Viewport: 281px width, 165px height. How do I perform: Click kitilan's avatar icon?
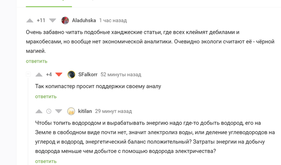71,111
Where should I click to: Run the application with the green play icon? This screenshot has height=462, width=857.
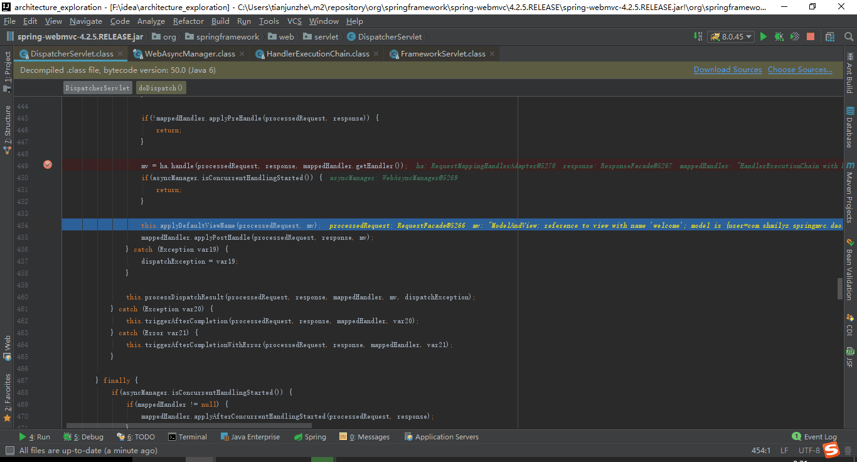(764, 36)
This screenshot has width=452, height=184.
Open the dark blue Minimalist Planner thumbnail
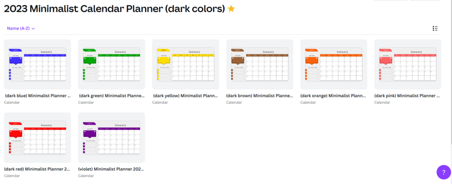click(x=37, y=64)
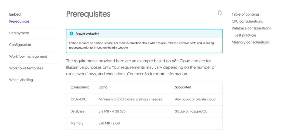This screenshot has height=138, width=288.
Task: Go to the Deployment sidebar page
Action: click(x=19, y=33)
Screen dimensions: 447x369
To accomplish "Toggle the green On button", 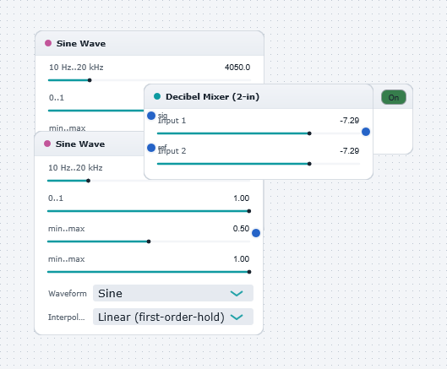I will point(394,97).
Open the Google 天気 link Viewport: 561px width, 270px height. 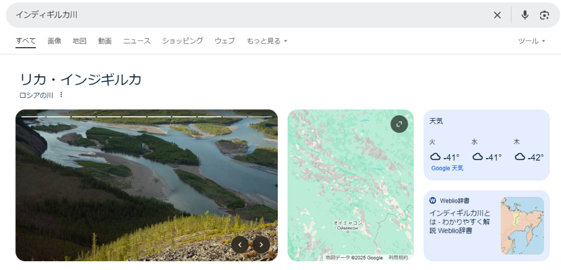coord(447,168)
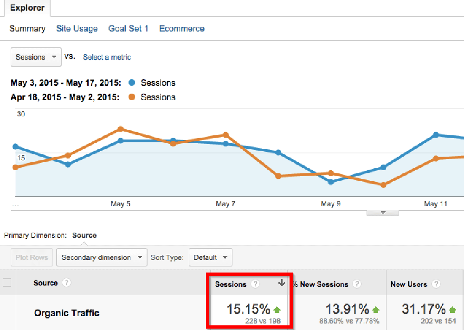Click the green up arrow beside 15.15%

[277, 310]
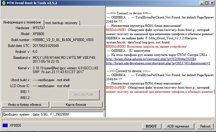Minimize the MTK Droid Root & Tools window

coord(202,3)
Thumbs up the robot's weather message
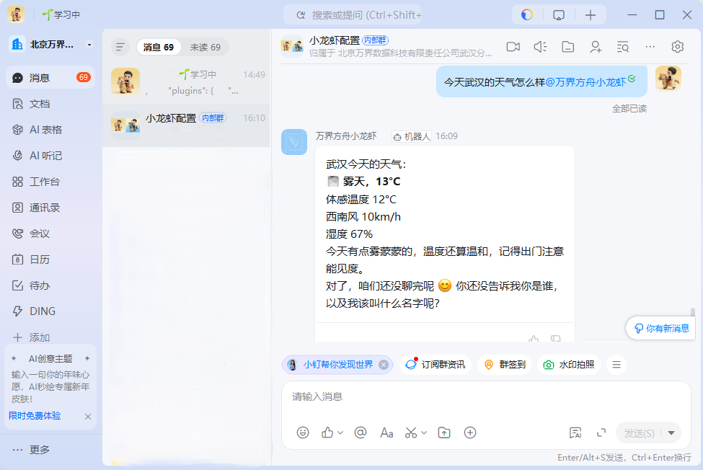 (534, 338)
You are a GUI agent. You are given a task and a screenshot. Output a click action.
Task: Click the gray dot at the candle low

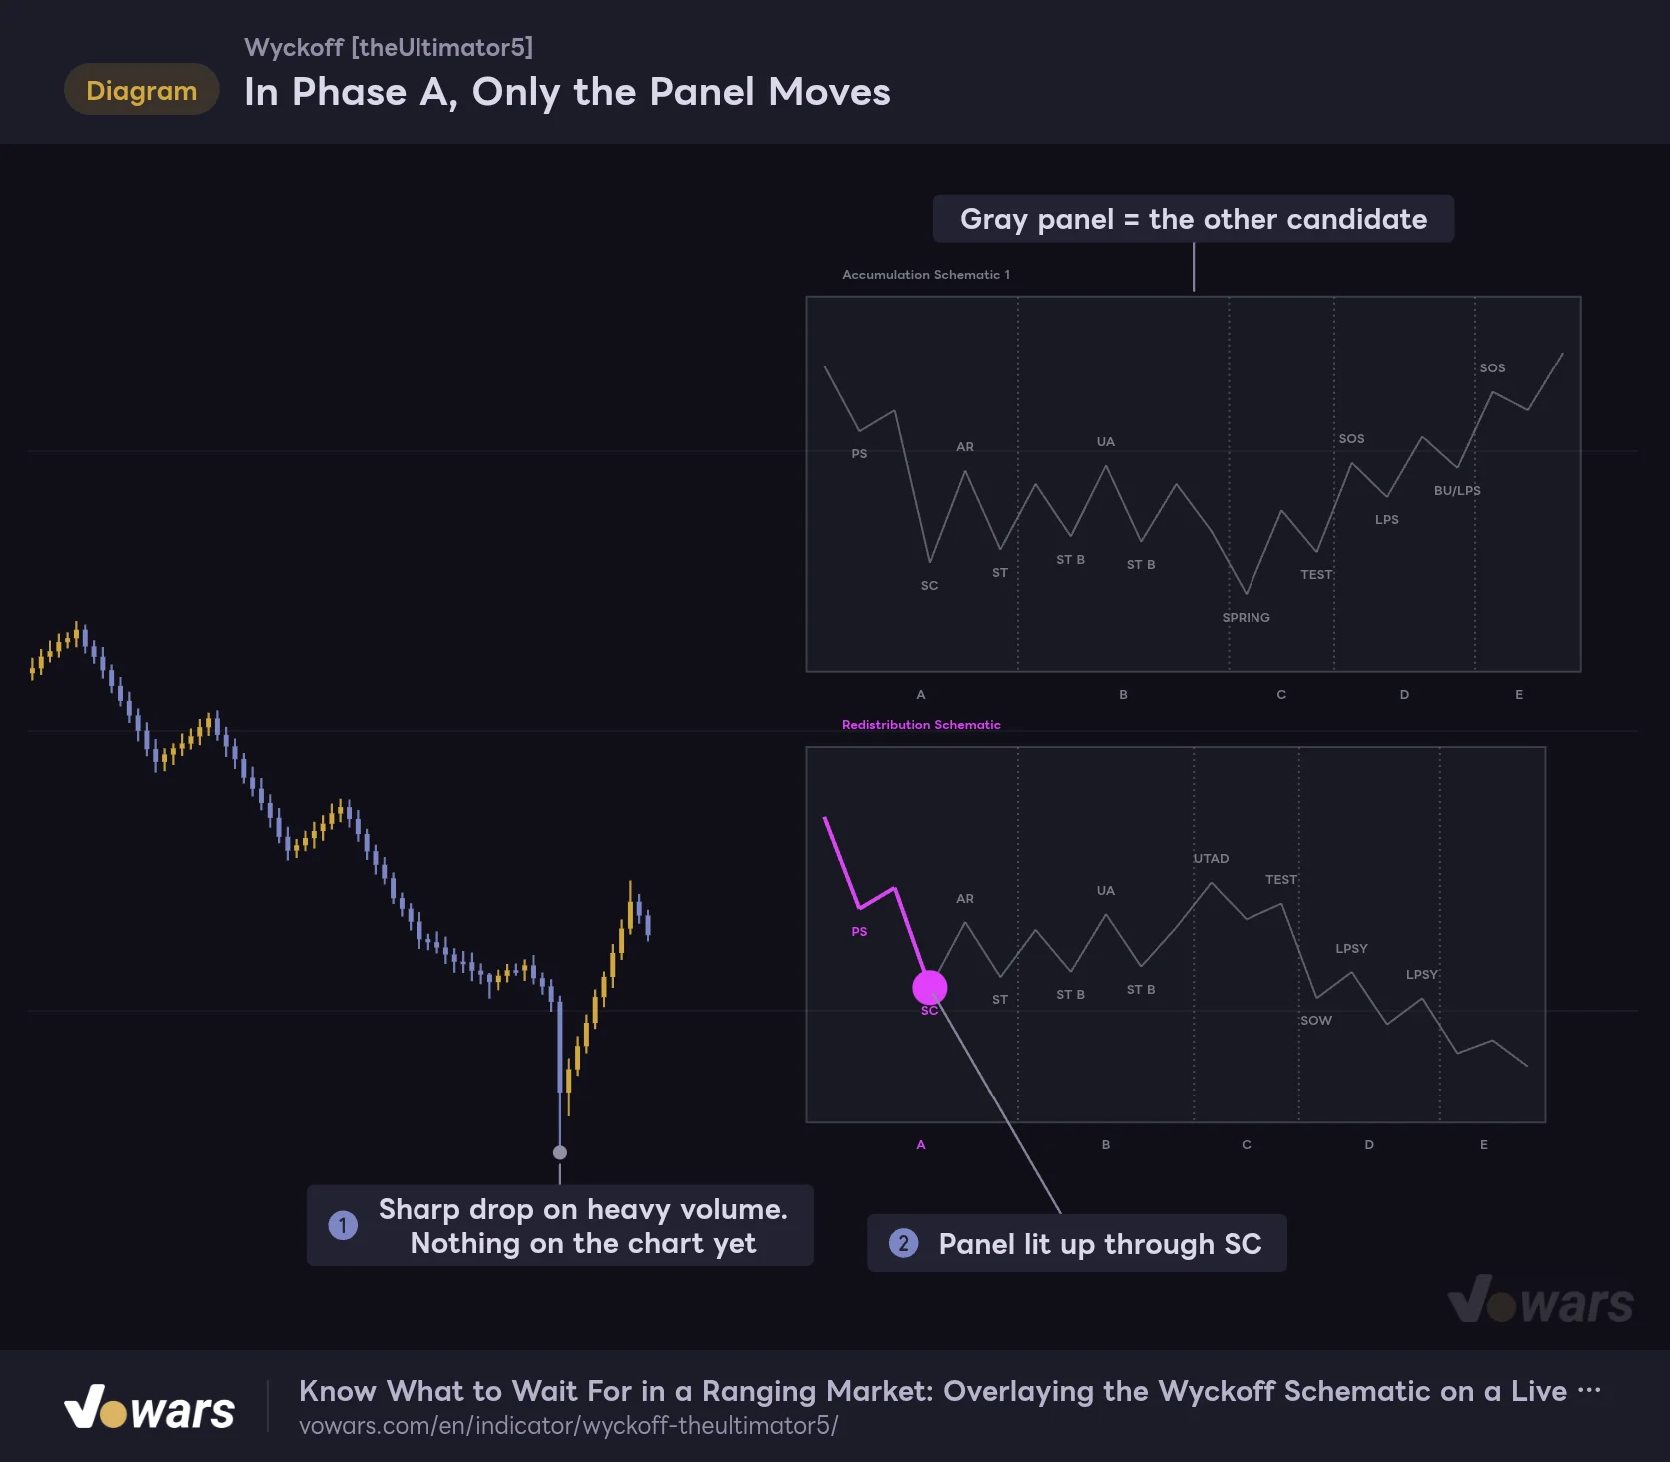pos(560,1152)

-------

PROMPT =
Extract, character for character, every line from the one that holds "You are a GUI" through the end of the entries above. Include both boundary lines and no pictures.

RESPONSE TO THIS EXERCISE =
You are a GUI agent. You are given a task and a screenshot. Output a click action.
Task: Click the gray dot at the candle low

pos(560,1152)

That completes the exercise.